## Text under study
++++++++++++++++++++
State Library Victoria > La Trobe Journal

No 13 March 1974


Three Letters From Matthew Flinders

1. Letter to Ann Flinders, Partney.

Isle of France July 7 1805 My dear love
Since the sailing of Mr Aken, the following circumstances have occurred. He had been gone but few days before an English squadron under commodore Osborn arrived off this island, which, had he been a fortnight later, would have effectually stopped him. Not very long afterward arrived a cartel from Calcutta, bringing captain Bergeret and the French officers of La Psyche with some others, upon their parole; and for the purpose of taking back all the English prisoners in this island to India. By this cartel, I have received an answer to my letter written in May 1804 to the marquis Wellesley, Governor-General of India, which contains the following extract from His Excel-lencys letter to the French general De Caen. “I avail myself of this opportunity to request your Excellencys particular attention to the truly severe case of captain Flinders, and earnestly request your Excellency to release captain Flinders immediately, and to allow him, either to take his passage to India in the Thetis (the cartel) or to return to India in the first neutral ship.”
++++++++++++++++++++
## Supplied entries
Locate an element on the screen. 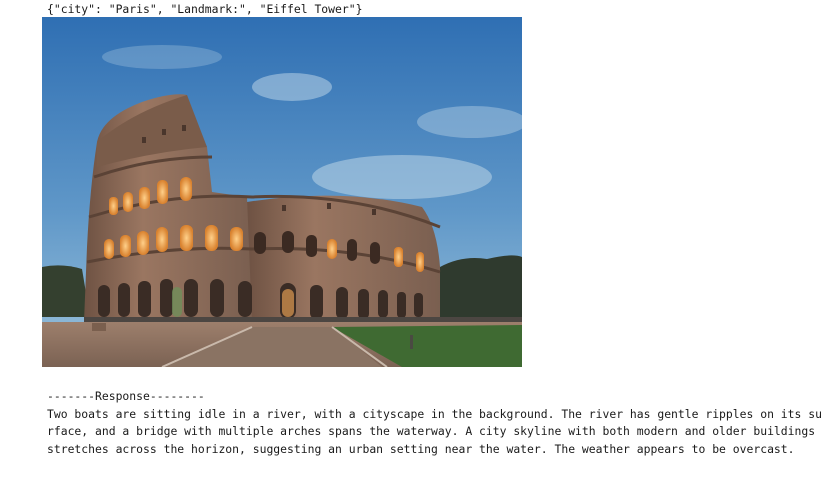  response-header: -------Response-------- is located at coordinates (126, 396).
++++++++++++++++++++
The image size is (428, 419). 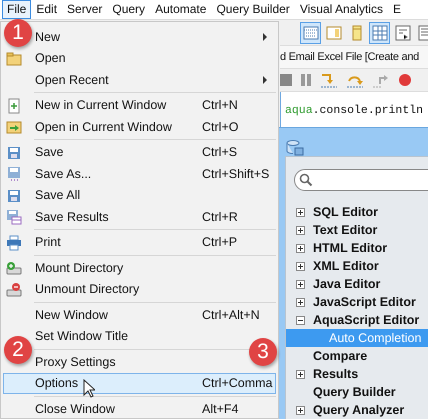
++++++++++++++++++++
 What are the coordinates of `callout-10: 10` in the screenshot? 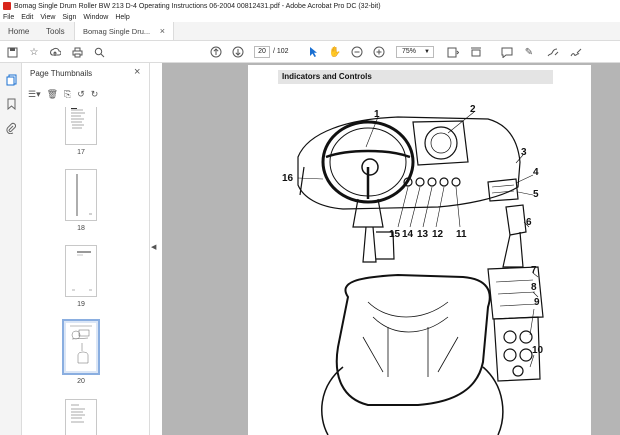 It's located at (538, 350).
++++++++++++++++++++
Return the La Trobe Journal text in full, word for word, with no changes. Work only from the La Trobe Journal text; the data plays no part here.

## Task output
State Library Victoria > La Trobe Journal

No 13 March 1974


Three Letters From Matthew Flinders

1. Letter to Ann Flinders, Partney.

Isle of France July 7 1805 My dear love
Since the sailing of Mr Aken, the following circumstances have occurred. He had been gone but few days before an English squadron under commodore Osborn arrived off this island, which, had he been a fortnight later, would have effectually stopped him. Not very long afterward arrived a cartel from Calcutta, bringing captain Bergeret and the French officers of La Psyche with some others, upon their parole; and for the purpose of taking back all the English prisoners in this island to India. By this cartel, I have received an answer to my letter written in May 1804 to the marquis Wellesley, Governor-General of India, which contains the following extract from His Excel-lencys letter to the French general De Caen. “I avail myself of this opportunity to request your Excellencys particular attention to the truly severe case of captain Flinders, and earnestly request your Excellency to release captain Flinders immediately, and to allow him, either to take his passage to India in the Thetis (the cartel) or to return to India in the first neutral ship.”